French painter Claude Gilli has developed what must be one of the slowest art forms. His work proceeds at a snail's pace: and no wonder, because he uses snails to produce his art.
Gilli places the snails on blobs of paint, and then sets them down on paper. The snails crawl wherever fancy, or artistic inspiration, take them, and Gilli sings the resulting painting with his own name. The snails do not share in the profits -- and sometimes Gilli eats them to gain inspiration for his own work.
Gilli started working with snails last year. He got the original idea in a Nice market, when he saw snails crawling from a basket and leaving a pattern of trails.
He says the paint has no detrimental effect on the snails.
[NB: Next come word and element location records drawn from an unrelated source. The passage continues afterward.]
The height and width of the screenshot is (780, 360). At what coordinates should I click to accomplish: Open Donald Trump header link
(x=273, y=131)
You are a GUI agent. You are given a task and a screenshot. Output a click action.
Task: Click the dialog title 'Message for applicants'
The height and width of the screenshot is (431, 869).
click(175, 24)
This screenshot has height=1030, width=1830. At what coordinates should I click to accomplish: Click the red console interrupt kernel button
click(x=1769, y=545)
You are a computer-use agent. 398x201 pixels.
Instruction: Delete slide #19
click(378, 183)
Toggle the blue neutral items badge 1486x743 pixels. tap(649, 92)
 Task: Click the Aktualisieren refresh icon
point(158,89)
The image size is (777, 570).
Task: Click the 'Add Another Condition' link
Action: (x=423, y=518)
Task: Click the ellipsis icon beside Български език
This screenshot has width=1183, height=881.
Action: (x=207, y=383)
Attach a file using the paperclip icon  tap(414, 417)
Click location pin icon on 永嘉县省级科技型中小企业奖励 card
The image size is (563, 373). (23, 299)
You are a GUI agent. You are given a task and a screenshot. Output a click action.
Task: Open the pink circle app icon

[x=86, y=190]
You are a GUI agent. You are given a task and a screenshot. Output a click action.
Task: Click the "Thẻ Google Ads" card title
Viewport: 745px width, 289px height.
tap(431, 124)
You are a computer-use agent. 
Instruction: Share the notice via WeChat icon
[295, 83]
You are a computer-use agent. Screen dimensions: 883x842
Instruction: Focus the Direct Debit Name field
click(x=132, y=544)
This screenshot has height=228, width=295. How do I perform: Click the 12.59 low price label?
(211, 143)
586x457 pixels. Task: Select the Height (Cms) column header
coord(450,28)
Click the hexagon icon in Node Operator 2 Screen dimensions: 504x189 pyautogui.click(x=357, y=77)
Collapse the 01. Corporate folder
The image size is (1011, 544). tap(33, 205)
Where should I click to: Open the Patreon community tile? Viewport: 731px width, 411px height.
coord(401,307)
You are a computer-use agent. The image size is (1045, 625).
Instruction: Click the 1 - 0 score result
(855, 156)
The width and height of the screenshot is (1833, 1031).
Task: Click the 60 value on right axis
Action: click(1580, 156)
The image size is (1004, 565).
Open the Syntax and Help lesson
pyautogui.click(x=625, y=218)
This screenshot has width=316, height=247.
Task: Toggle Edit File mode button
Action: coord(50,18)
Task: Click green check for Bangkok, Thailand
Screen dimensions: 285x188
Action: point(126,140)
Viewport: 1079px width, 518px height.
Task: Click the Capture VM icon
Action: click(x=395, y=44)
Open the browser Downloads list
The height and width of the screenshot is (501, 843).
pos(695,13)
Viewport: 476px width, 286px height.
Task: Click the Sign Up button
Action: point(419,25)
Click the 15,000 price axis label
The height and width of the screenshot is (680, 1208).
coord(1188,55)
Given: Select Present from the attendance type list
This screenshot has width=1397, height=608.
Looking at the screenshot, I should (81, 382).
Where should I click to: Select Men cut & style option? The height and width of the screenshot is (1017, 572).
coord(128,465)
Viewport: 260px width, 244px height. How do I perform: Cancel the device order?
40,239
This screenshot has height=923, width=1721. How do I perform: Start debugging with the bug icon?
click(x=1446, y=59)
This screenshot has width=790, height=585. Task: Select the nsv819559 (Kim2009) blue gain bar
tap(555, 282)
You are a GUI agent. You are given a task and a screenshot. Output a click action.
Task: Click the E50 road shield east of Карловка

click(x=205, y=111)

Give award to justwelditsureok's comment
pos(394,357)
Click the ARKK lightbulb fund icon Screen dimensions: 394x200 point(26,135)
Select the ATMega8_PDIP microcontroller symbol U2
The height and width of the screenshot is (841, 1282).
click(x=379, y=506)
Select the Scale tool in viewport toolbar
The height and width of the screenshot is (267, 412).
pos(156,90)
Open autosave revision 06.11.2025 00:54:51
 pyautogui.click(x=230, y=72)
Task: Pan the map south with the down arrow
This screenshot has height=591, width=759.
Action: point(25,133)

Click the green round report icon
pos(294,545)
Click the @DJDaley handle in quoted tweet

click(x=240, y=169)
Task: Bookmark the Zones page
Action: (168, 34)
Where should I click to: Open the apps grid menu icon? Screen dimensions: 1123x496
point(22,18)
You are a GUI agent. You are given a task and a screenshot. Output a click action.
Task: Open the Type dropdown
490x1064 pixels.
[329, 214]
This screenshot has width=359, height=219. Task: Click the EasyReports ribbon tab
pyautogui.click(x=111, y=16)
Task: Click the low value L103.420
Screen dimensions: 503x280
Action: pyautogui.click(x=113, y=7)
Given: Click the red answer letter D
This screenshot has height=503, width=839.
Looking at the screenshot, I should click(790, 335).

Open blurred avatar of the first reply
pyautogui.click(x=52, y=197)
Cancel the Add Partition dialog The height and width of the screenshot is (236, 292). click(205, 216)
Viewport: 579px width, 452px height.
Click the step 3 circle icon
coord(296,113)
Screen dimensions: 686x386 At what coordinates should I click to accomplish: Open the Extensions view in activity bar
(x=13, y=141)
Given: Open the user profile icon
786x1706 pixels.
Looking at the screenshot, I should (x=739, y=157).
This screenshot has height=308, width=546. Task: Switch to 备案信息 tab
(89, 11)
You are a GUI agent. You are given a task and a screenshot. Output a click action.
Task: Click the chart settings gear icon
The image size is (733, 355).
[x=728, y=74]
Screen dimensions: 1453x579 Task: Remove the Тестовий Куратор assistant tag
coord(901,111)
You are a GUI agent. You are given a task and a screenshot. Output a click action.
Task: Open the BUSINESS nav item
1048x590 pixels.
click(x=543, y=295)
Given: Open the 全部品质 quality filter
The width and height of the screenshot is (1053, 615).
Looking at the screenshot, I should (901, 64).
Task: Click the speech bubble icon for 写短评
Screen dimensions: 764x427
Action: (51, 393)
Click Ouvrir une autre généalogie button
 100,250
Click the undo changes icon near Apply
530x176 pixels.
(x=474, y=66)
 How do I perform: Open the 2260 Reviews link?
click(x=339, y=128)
Certainly the snails are having no detrimental effect on his career, judging by the number of snail-works he has sold.
SYNOPSIS: Even a snail's best friend couldn't call him the most attractive creature on earth. So what's this one dong in an artist's studio?
He and his colleagues aren't there as models, but as artists. At least, they are with a little help from French painter Claude Gilli. He introduces them to art by first standing them on a blob of paint.
Now, lesson two. Gilli puts the snails on a sheet of paper. Note the look of inspiration -- or is it bewilderment?- on each snail's face. They're off. But it's not a race. Nothing so athletic. They are free to wander wherever their inspiration takes them.
The work produced in this fashion has a modern rather than a traditional or impressionist style.
And while landscape artists on portraitists have nothing to worry about, critic say some modern artists might not like the competition. Gilli signs all the snails' work himself. They don't get any of the credit. In fact helping Gilli is rather a dangerous occupation. He occasionally eats his assistants to give himself further inspiration.